[PROBLEM REQUIREMENTS] Print every one of the lines below verbatim.

[RECORDS FOR PROCESSING]
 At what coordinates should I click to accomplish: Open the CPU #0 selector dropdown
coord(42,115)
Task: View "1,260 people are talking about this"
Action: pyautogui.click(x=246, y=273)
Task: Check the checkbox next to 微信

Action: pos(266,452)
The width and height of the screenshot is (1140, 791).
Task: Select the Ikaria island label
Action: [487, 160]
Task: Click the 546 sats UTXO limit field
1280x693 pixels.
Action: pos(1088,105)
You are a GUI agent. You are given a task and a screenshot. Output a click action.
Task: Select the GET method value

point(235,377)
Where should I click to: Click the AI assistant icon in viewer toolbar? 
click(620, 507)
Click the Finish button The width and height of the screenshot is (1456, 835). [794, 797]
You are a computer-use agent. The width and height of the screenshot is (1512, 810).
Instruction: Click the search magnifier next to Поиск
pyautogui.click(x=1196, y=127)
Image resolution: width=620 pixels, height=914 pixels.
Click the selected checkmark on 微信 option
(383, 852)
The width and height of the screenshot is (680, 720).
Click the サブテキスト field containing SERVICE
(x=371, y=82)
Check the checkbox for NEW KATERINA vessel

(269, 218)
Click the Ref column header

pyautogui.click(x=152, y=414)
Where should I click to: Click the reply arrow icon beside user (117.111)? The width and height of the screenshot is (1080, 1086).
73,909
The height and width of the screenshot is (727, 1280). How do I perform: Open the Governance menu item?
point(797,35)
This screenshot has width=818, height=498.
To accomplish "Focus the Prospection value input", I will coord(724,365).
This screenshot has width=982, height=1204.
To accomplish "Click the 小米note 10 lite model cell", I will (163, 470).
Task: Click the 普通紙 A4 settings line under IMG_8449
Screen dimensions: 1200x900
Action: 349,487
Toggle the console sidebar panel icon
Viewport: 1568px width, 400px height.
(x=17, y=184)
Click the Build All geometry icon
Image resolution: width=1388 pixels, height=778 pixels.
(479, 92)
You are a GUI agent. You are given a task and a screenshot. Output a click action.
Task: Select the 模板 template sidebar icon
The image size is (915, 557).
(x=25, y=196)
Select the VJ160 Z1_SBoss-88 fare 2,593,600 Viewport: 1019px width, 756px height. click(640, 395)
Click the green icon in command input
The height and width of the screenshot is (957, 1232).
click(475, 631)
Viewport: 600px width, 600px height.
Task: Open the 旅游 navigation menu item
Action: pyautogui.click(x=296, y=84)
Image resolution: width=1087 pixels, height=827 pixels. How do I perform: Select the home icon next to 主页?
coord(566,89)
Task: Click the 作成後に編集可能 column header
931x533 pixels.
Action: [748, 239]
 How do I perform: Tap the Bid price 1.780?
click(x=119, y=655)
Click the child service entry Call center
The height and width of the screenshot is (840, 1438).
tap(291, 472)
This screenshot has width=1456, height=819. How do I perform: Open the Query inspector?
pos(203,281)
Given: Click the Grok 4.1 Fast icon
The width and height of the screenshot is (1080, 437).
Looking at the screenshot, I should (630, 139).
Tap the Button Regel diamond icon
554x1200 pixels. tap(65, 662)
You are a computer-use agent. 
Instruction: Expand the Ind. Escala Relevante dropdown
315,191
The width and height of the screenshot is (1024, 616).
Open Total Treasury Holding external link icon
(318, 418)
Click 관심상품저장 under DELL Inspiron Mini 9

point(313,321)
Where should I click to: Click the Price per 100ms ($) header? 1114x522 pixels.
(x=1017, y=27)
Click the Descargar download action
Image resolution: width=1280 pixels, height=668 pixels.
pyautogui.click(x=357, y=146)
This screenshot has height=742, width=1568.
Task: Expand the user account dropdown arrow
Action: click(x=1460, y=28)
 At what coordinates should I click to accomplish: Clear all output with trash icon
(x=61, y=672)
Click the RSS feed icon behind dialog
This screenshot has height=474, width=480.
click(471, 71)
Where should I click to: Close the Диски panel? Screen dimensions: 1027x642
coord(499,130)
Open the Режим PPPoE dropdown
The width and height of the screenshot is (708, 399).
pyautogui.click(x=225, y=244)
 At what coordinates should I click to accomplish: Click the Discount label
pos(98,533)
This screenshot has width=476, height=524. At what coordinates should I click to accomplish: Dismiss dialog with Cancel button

[CORRECT OUTPUT]
 At what coordinates should I click to accomplish: Open the CPU #0 selector dropdown
coord(42,115)
Task: View "1,260 people are talking about this"
Action: pyautogui.click(x=246, y=273)
Task: Check the checkbox next to 微信

Action: pos(266,452)
The width and height of the screenshot is (1140, 791).
Task: Select the Ikaria island label
Action: [487, 160]
Task: Click the 546 sats UTXO limit field
1280x693 pixels.
Action: pos(1088,105)
You are a GUI agent. You are given a task and a screenshot. Output a click action.
Task: Select the GET method value

point(235,377)
Where should I click to: Click the AI assistant icon in viewer toolbar? 
click(620, 507)
Click the Finish button The width and height of the screenshot is (1456, 835). [794, 797]
You are a computer-use agent. The width and height of the screenshot is (1512, 810).
Instruction: Click the search magnifier next to Поиск
pyautogui.click(x=1196, y=127)
Image resolution: width=620 pixels, height=914 pixels.
Click the selected checkmark on 微信 option
(383, 852)
The width and height of the screenshot is (680, 720).
Click the サブテキスト field containing SERVICE
(x=371, y=82)
Check the checkbox for NEW KATERINA vessel

(269, 218)
Click the Ref column header

pyautogui.click(x=152, y=414)
Where should I click to: Click the reply arrow icon beside user (117.111)? The width and height of the screenshot is (1080, 1086).
73,909
The height and width of the screenshot is (727, 1280). How do I perform: Open the Governance menu item?
point(797,35)
This screenshot has width=818, height=498.
To accomplish "Focus the Prospection value input", I will coord(724,365).
This screenshot has width=982, height=1204.
To accomplish "Click the 小米note 10 lite model cell", I will (163, 470).
Task: Click the 普通紙 A4 settings line under IMG_8449
Screen dimensions: 1200x900
Action: 349,487
Toggle the console sidebar panel icon
Viewport: 1568px width, 400px height.
(x=17, y=184)
Click the Build All geometry icon
Image resolution: width=1388 pixels, height=778 pixels.
(479, 92)
You are a GUI agent. You are given a task and a screenshot. Output a click action.
Task: Select the 模板 template sidebar icon
The image size is (915, 557).
(x=25, y=196)
Select the VJ160 Z1_SBoss-88 fare 2,593,600 Viewport: 1019px width, 756px height. click(640, 395)
Click the green icon in command input
The height and width of the screenshot is (957, 1232).
click(475, 631)
Viewport: 600px width, 600px height.
Task: Open the 旅游 navigation menu item
Action: pyautogui.click(x=296, y=84)
Image resolution: width=1087 pixels, height=827 pixels. How do I perform: Select the home icon next to 主页?
coord(566,89)
Task: Click the 作成後に編集可能 column header
931x533 pixels.
Action: [748, 239]
 How do I perform: Tap the Bid price 1.780?
click(x=119, y=655)
Click the child service entry Call center
The height and width of the screenshot is (840, 1438).
tap(291, 472)
This screenshot has width=1456, height=819. How do I perform: Open the Query inspector?
pos(203,281)
Given: Click the Grok 4.1 Fast icon
The width and height of the screenshot is (1080, 437).
Looking at the screenshot, I should (630, 139).
Tap the Button Regel diamond icon
554x1200 pixels. tap(65, 662)
You are a computer-use agent. 
Instruction: Expand the Ind. Escala Relevante dropdown
315,191
The width and height of the screenshot is (1024, 616).
Open Total Treasury Holding external link icon
(318, 418)
Click 관심상품저장 under DELL Inspiron Mini 9

point(313,321)
Where should I click to: Click the Price per 100ms ($) header? 1114x522 pixels.
(x=1017, y=27)
Click the Descargar download action
Image resolution: width=1280 pixels, height=668 pixels.
pyautogui.click(x=357, y=146)
This screenshot has height=742, width=1568.
Task: Expand the user account dropdown arrow
Action: click(x=1460, y=28)
 At what coordinates should I click to accomplish: Clear all output with trash icon
(x=61, y=672)
Click the RSS feed icon behind dialog
This screenshot has height=474, width=480.
click(471, 71)
Where should I click to: Close the Диски panel? Screen dimensions: 1027x642
coord(499,130)
Open the Режим PPPoE dropdown
The width and height of the screenshot is (708, 399).
pyautogui.click(x=225, y=244)
 At what coordinates should I click to accomplish: Click the Discount label
pos(98,533)
This screenshot has width=476, height=524. At what coordinates should I click to accomplish: Dismiss dialog with Cancel button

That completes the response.